President Xi Jinping looks certain to stay on in power beyond  2023. The final roadblock to him retaining his position as the leader of the world’s second-largest economy appears to have been removed by the ruling Communist Party of China.

In a terse 35-word statement on Sunday issued by Xinhua, the mouthpiece of China’s government, the CPC, announced:

“The Communist Party of China Central Committee proposed to remove the expression that the President and Vice-President of the People’s Republic of China shall serve no more than two consecutive terms from the country’s Constitution.”

Further details have yet to emerge.
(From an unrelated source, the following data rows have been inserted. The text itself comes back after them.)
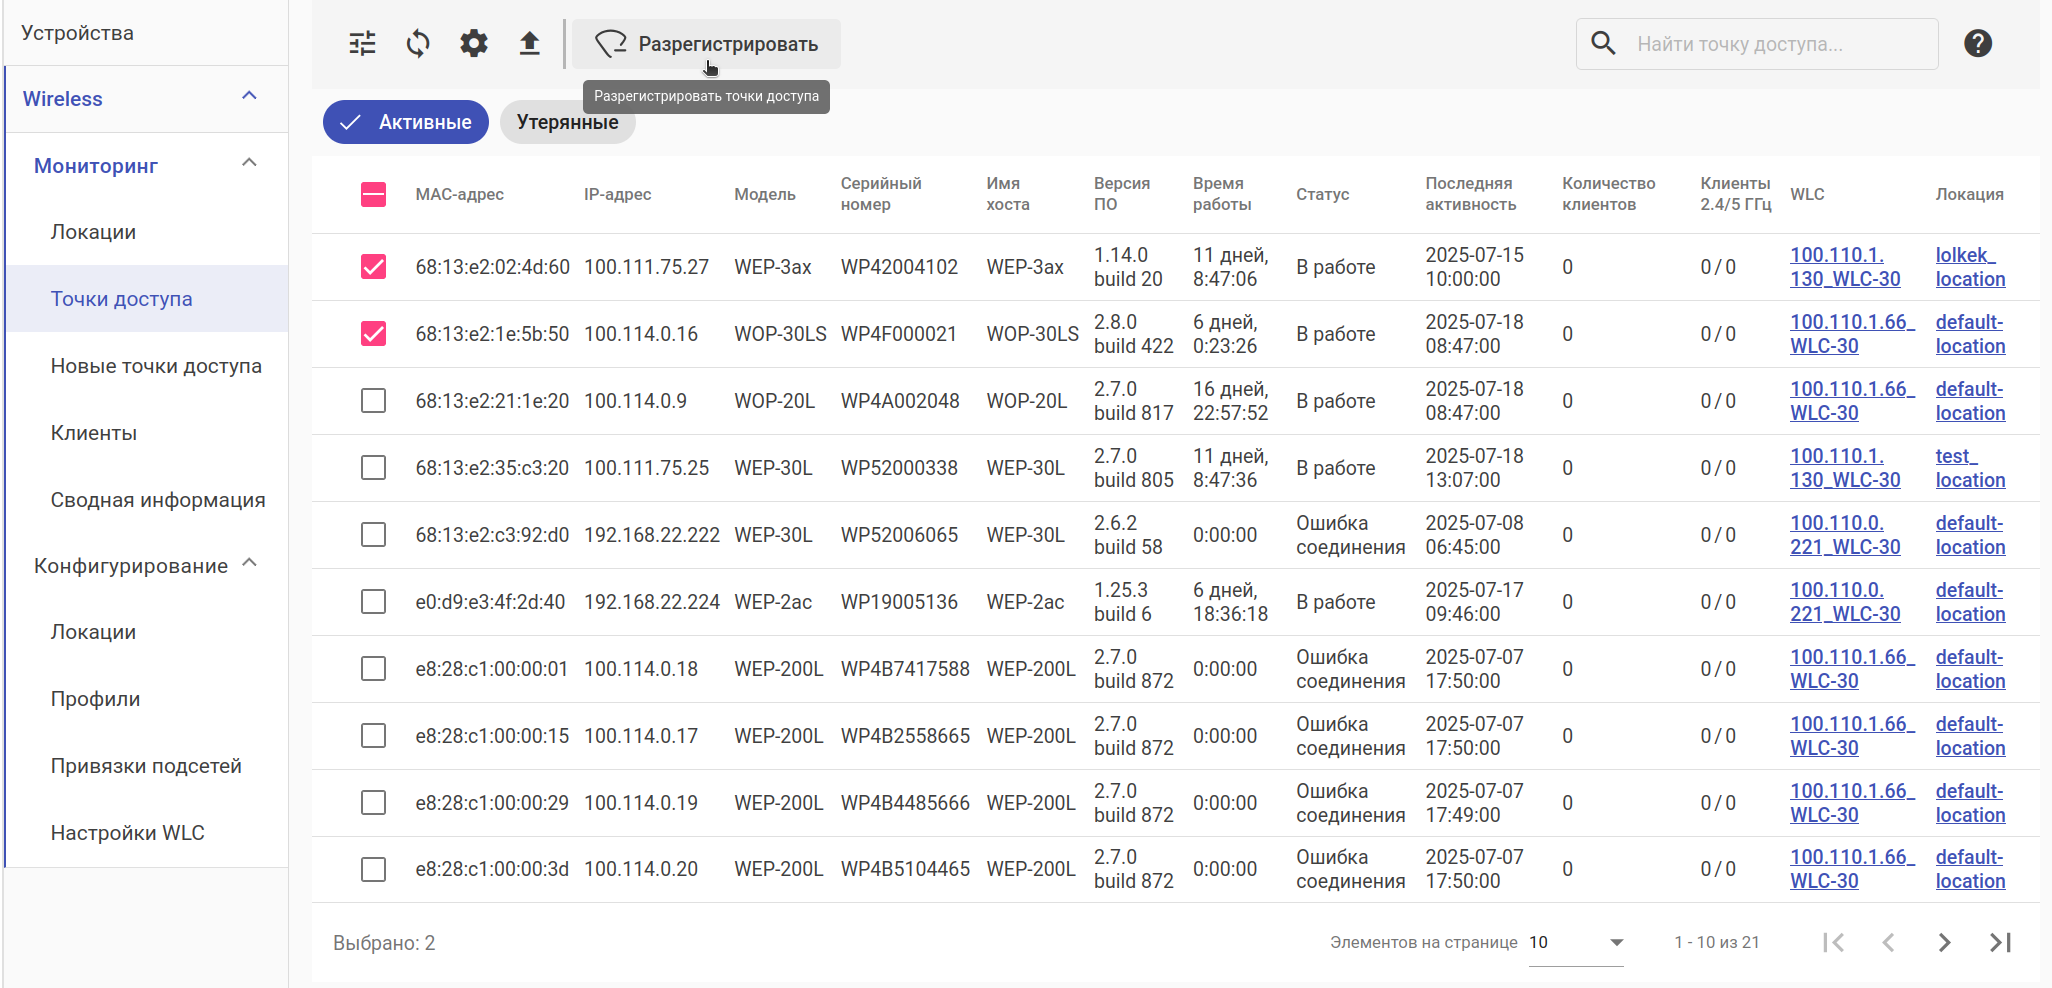Collapse the Конфигурирование section
The height and width of the screenshot is (988, 2052).
pyautogui.click(x=250, y=564)
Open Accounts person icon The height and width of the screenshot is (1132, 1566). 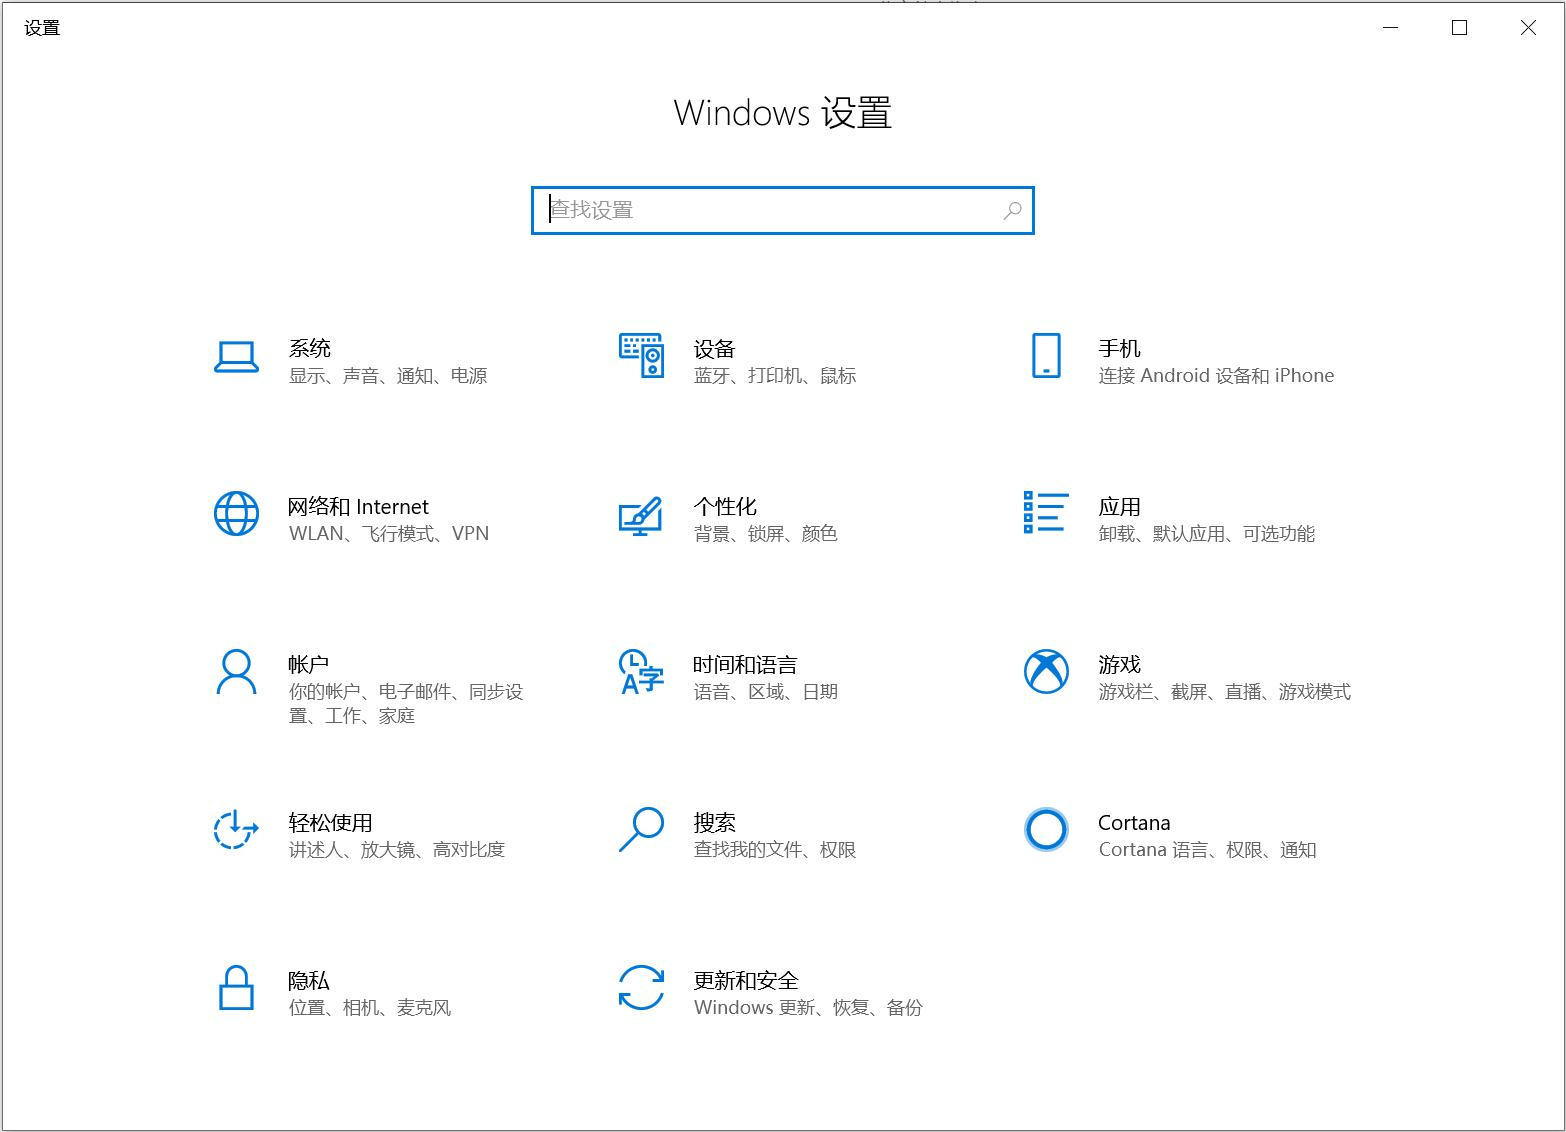click(236, 672)
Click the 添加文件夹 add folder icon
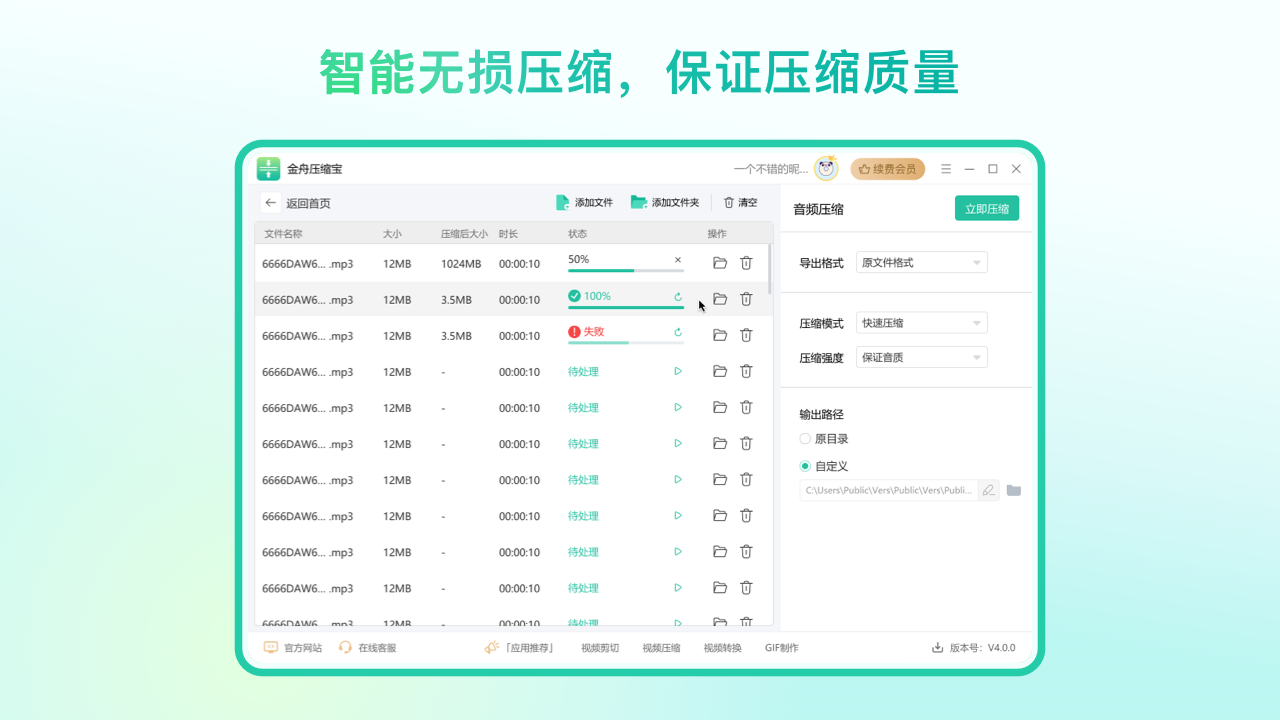The height and width of the screenshot is (720, 1280). (639, 202)
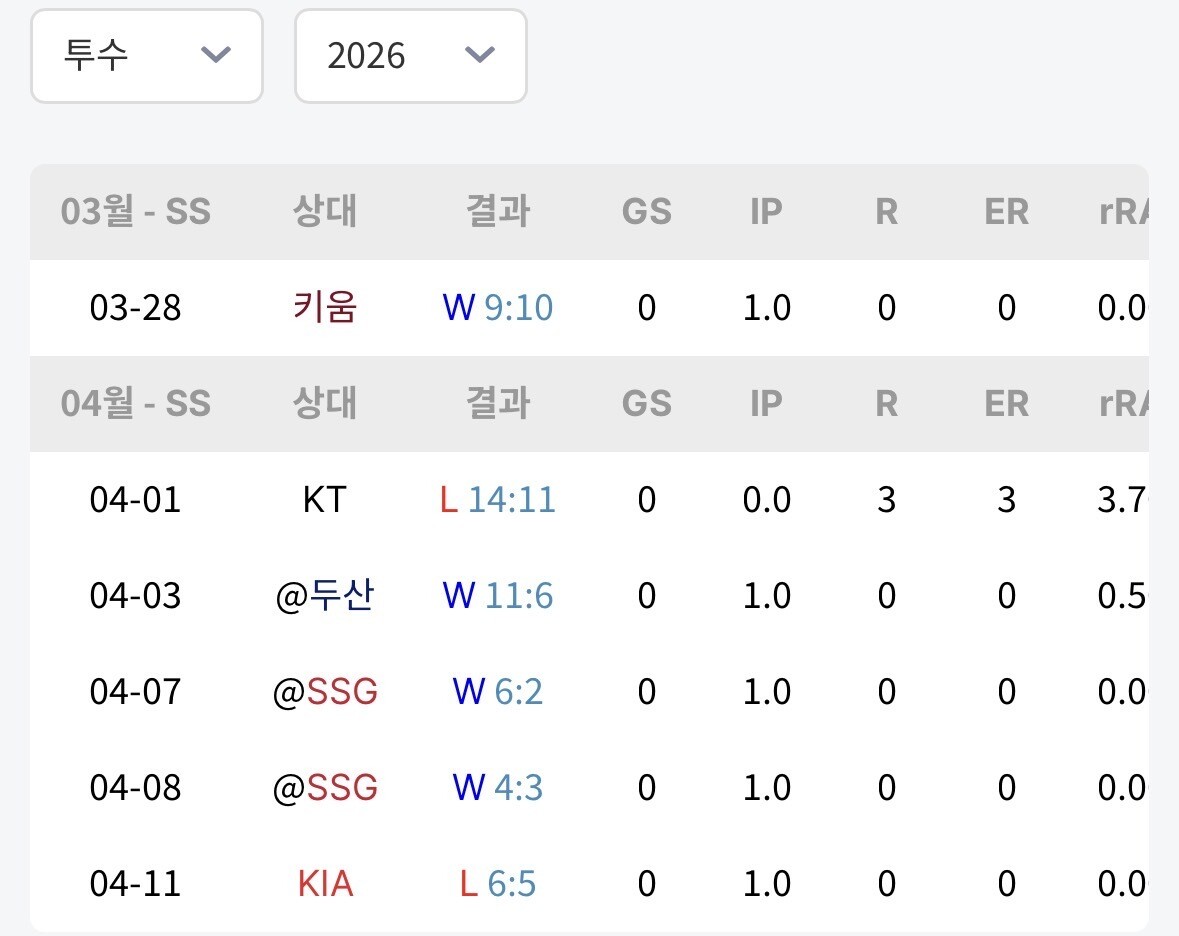Select @SSG in the 04-08 row

coord(325,788)
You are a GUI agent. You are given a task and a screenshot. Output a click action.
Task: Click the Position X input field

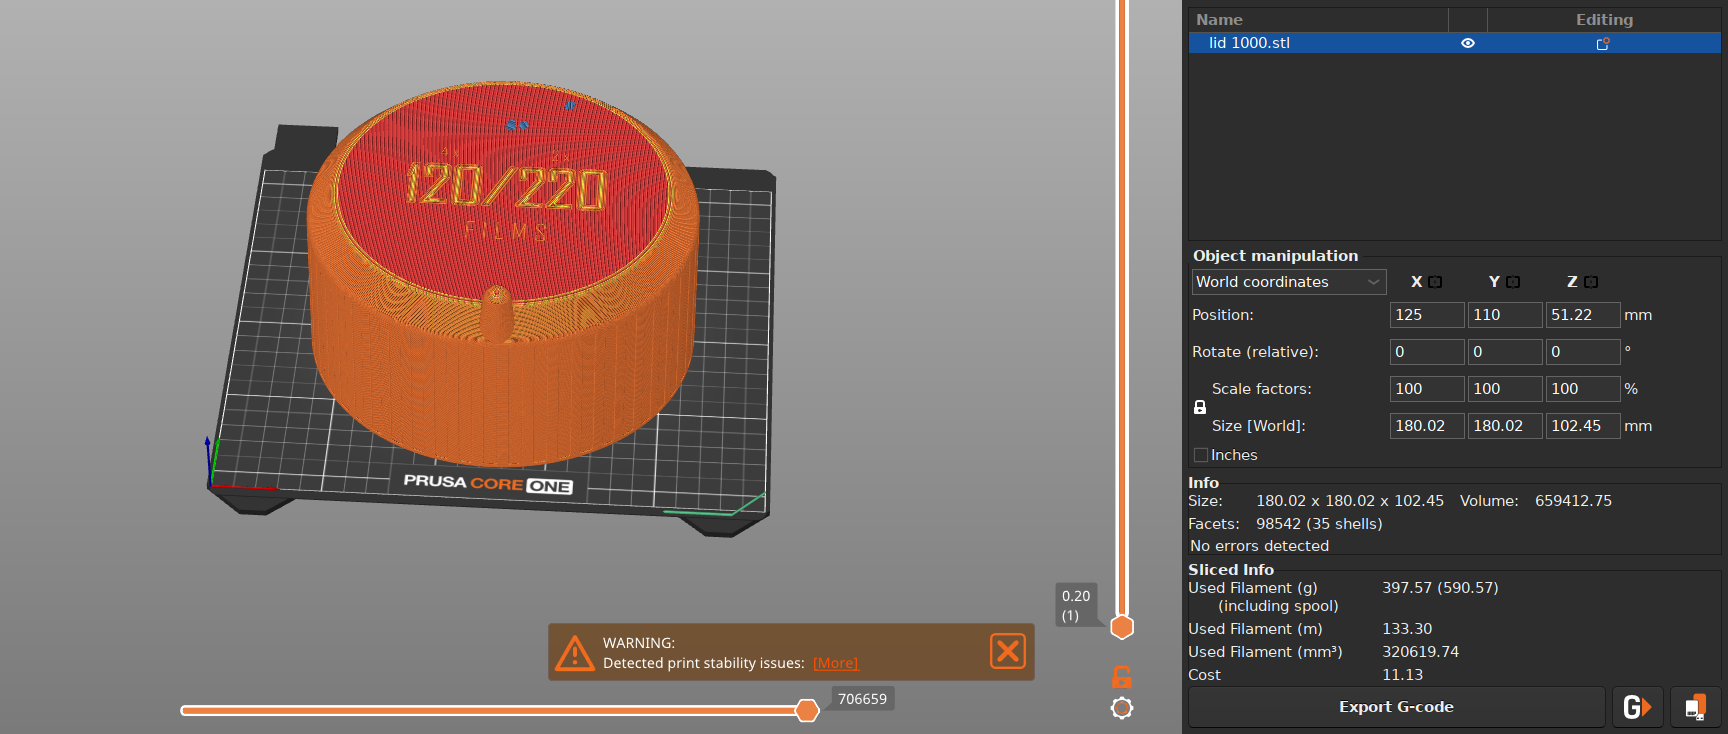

But the decision came just 24 hours before the Party’s powerful Central Committee was due to convene in Beijing for a three-day “plenum” on Monday to approve the leadership line-up for President Xi’s second term.

The proposal is expected to go before legislators at the annual full session of the National People’s Congress, which starts on March 5.

“In theory, he could serve longer than Robert Mugabe but in reality, no one is sure exactly what will happen,” Zhang Lifan, a historian and political commentator, told Reuters in a reference to Zimbabwe’s former President, who spent four decades in office before being ousted last year.

At 64, President Xi would have been required by the country’s constitution to step down after his second term expires.

The legislation was brought in during the 1990s when “Paramount Leader” Deng Xiaoping moved to avoid a repeat of the chaos which had marked Chairman Mao Zedong’s death in 1976.

Still, there have been persistent rumors within Beijing’s inner circle that President Xi would seek to extend his position beyond the traditional two terms before Sunday’s announcement.

During the 19th National Congress of the Communist Party of China in Beijing’s Great Hall of the People last October, his ideology, or the “Xi Jinping Thought on Socialism with Chinese Characteristics for a New Era,” was at the forefront of his speech.

It is now highly likely it will be enshrined in the CPC’s constitution.

“Xi Jinping has designs on a very long tenure in office — or he is doing a good impression of someone who does,” Jude Blanchette, a China politics expert with the Conference Board in Beijing, told the Financial Times. “We’re witnessing the direct dismantling of the Deng-era project to normalize Chinese politics and to guard against the return of a Mao Zedong.”

Already President Xi holds all the levers of State as General Secretary of the CPC and Chairman of the Central Military Commission.

There is also no one waiting in the wings to take over from him after spending the past five years consolidating his power over China’s government bureaucracy and armed forces with the help of a high-profile anti-corruption campaign.

At least thousands of senior officials have been arrested or forced to retire with analysts pointing out that many were direct political adversaries.

“President Xi now controls all the economic, political and military power in China and is even more powerful than Mao,” Johnny Lau Yui-siu, a political commentator, told RTHK, the public broadcasting service of Hong Kong.

Indeed, how this will unfold in the months ahead will not only determine President Xi’s fate, but the direction China will take in the next decade.